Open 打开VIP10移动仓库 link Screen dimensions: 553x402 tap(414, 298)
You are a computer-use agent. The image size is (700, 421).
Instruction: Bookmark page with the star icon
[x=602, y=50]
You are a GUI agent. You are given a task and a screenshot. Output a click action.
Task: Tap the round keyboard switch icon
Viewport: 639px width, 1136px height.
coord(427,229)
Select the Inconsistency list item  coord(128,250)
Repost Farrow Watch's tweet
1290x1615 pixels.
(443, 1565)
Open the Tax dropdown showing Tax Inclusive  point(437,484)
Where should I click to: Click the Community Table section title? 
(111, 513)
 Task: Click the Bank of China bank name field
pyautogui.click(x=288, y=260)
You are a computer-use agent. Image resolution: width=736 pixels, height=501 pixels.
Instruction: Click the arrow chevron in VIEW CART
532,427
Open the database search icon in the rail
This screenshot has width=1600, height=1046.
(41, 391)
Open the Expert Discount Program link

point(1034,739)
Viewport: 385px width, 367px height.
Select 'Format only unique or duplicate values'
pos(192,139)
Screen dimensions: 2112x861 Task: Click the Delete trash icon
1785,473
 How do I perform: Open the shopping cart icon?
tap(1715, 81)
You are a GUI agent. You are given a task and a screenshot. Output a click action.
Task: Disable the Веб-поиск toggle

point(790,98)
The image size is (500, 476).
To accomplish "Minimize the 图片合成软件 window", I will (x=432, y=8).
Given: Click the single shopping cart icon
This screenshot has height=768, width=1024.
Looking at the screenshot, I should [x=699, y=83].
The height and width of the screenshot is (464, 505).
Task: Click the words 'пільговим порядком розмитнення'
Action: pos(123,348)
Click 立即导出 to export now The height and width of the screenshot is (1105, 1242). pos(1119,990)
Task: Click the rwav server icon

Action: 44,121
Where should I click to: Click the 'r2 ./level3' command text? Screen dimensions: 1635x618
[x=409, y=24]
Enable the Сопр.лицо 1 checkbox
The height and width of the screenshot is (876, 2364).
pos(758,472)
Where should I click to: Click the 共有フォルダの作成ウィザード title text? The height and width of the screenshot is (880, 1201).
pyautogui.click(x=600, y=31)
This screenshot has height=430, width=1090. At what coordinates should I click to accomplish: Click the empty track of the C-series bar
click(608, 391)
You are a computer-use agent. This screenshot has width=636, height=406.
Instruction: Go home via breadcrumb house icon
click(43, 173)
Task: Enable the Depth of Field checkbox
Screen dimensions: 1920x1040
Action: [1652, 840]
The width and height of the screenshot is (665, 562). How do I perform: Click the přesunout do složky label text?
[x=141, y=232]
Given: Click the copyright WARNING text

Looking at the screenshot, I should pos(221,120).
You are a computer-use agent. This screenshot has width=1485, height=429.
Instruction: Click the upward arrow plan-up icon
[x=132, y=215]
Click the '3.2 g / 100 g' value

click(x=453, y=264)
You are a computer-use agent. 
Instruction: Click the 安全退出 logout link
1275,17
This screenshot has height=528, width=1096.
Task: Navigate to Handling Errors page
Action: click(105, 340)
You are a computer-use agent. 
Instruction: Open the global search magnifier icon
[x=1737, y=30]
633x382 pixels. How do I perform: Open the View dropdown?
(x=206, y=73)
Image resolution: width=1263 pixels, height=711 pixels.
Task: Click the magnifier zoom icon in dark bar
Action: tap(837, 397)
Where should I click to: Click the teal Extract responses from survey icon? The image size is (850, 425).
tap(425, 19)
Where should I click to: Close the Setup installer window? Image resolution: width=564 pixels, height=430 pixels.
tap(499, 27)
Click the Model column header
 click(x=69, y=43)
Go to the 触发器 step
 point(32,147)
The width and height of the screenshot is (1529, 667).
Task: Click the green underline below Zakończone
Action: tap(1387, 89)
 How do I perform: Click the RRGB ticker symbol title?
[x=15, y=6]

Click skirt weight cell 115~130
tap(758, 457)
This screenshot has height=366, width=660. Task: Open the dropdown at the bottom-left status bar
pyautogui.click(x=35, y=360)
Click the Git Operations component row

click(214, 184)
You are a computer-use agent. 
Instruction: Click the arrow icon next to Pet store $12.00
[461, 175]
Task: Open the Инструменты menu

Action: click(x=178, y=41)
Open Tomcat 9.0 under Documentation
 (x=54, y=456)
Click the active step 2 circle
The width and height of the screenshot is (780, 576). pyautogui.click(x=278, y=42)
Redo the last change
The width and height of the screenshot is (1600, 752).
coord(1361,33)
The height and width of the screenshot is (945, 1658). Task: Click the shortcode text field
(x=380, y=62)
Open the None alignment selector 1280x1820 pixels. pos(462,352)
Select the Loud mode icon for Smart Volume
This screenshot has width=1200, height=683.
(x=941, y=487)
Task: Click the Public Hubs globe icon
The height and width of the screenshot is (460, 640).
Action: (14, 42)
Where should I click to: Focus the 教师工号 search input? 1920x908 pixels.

* [WORK REQUIRED]
Return the whole listing above verbatim.

* [YOUR RESPONSE]
Open 打开VIP10移动仓库 link Screen dimensions: 553x402 tap(414, 298)
You are a computer-use agent. The image size is (700, 421).
Instruction: Bookmark page with the star icon
[x=602, y=50]
You are a GUI agent. You are given a task and a screenshot. Output a click action.
Task: Tap the round keyboard switch icon
Viewport: 639px width, 1136px height.
coord(427,229)
Select the Inconsistency list item  coord(128,250)
Repost Farrow Watch's tweet
1290x1615 pixels.
(443, 1565)
Open the Tax dropdown showing Tax Inclusive  point(437,484)
Where should I click to: Click the Community Table section title? 
(111, 513)
 Task: Click the Bank of China bank name field
pyautogui.click(x=288, y=260)
You are a computer-use agent. Image resolution: width=736 pixels, height=501 pixels.
Instruction: Click the arrow chevron in VIEW CART
532,427
Open the database search icon in the rail
This screenshot has width=1600, height=1046.
(41, 391)
Open the Expert Discount Program link

point(1034,739)
Viewport: 385px width, 367px height.
Select 'Format only unique or duplicate values'
pos(192,139)
Screen dimensions: 2112x861 Task: Click the Delete trash icon
1785,473
 How do I perform: Open the shopping cart icon?
tap(1715, 81)
You are a GUI agent. You are given a task and a screenshot. Output a click action.
Task: Disable the Веб-поиск toggle

point(790,98)
The image size is (500, 476).
To accomplish "Minimize the 图片合成软件 window", I will (x=432, y=8).
Given: Click the single shopping cart icon
This screenshot has height=768, width=1024.
Looking at the screenshot, I should [x=699, y=83].
The height and width of the screenshot is (464, 505).
Task: Click the words 'пільговим порядком розмитнення'
Action: pos(123,348)
Click 立即导出 to export now The height and width of the screenshot is (1105, 1242). pos(1119,990)
Task: Click the rwav server icon

Action: 44,121
Where should I click to: Click the 'r2 ./level3' command text? Screen dimensions: 1635x618
[x=409, y=24]
Enable the Сопр.лицо 1 checkbox
The height and width of the screenshot is (876, 2364).
pos(758,472)
Where should I click to: Click the 共有フォルダの作成ウィザード title text? The height and width of the screenshot is (880, 1201).
pyautogui.click(x=600, y=31)
This screenshot has height=430, width=1090. At what coordinates should I click to accomplish: Click the empty track of the C-series bar
click(608, 391)
You are a computer-use agent. This screenshot has width=636, height=406.
Instruction: Go home via breadcrumb house icon
click(43, 173)
Task: Enable the Depth of Field checkbox
Screen dimensions: 1920x1040
Action: [1652, 840]
The width and height of the screenshot is (665, 562). How do I perform: Click the přesunout do složky label text?
[x=141, y=232]
Given: Click the copyright WARNING text

Looking at the screenshot, I should pos(221,120).
You are a computer-use agent. This screenshot has width=1485, height=429.
Instruction: Click the upward arrow plan-up icon
[x=132, y=215]
Click the '3.2 g / 100 g' value

click(x=453, y=264)
You are a computer-use agent. 
Instruction: Click the 安全退出 logout link
1275,17
This screenshot has height=528, width=1096.
Task: Navigate to Handling Errors page
Action: click(105, 340)
You are a computer-use agent. 
Instruction: Open the global search magnifier icon
[x=1737, y=30]
633x382 pixels. How do I perform: Open the View dropdown?
(x=206, y=73)
Image resolution: width=1263 pixels, height=711 pixels.
Task: Click the magnifier zoom icon in dark bar
Action: tap(837, 397)
Where should I click to: Click the teal Extract responses from survey icon? The image size is (850, 425).
tap(425, 19)
Where should I click to: Close the Setup installer window? Image resolution: width=564 pixels, height=430 pixels.
tap(499, 27)
Click the Model column header
 click(x=69, y=43)
Go to the 触发器 step
 point(32,147)
The width and height of the screenshot is (1529, 667).
Task: Click the green underline below Zakończone
Action: tap(1387, 89)
 How do I perform: Click the RRGB ticker symbol title?
[x=15, y=6]

Click skirt weight cell 115~130
tap(758, 457)
This screenshot has height=366, width=660. Task: Open the dropdown at the bottom-left status bar
pyautogui.click(x=35, y=360)
Click the Git Operations component row

click(214, 184)
You are a computer-use agent. 
Instruction: Click the arrow icon next to Pet store $12.00
[461, 175]
Task: Open the Инструменты menu

Action: click(x=178, y=41)
Open Tomcat 9.0 under Documentation
 (x=54, y=456)
Click the active step 2 circle
The width and height of the screenshot is (780, 576). pyautogui.click(x=278, y=42)
Redo the last change
The width and height of the screenshot is (1600, 752).
coord(1361,33)
The height and width of the screenshot is (945, 1658). Task: Click the shortcode text field
(x=380, y=62)
Open the None alignment selector 1280x1820 pixels. pos(462,352)
Select the Loud mode icon for Smart Volume
This screenshot has width=1200, height=683.
(x=941, y=487)
Task: Click the Public Hubs globe icon
The height and width of the screenshot is (460, 640).
Action: (14, 42)
Where should I click to: Focus the 教师工号 search input? 1920x908 pixels.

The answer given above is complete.